What the exercise asks
Please count the lines in the material below that contain the string "icon", treating uppercase and lowercase as different. Reply with the number only.

(Records from a collection)
++++++++++

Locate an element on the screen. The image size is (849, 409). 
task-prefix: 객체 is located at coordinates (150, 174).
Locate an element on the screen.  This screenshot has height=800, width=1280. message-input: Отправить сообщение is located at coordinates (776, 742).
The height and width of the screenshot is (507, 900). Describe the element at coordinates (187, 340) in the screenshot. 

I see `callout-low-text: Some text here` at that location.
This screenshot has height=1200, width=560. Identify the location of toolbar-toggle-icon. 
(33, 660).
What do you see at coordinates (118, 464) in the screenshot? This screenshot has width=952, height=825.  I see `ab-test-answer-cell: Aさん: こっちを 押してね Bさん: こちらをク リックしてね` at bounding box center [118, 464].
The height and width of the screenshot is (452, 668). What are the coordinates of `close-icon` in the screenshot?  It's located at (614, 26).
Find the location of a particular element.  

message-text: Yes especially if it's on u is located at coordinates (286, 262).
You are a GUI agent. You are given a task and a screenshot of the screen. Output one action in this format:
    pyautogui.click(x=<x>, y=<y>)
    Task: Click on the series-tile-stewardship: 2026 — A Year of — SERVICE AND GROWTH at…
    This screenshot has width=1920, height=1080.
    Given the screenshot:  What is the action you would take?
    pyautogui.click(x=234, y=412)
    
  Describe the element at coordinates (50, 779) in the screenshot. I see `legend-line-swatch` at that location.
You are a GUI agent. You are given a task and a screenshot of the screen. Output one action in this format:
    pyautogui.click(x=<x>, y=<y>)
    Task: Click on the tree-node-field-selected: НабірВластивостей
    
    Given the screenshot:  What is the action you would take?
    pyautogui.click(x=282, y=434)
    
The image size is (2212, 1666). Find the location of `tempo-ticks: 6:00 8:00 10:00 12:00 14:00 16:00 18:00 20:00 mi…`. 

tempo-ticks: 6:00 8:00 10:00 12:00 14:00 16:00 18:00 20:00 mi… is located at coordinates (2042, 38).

++++++++++

Response for this exercise
2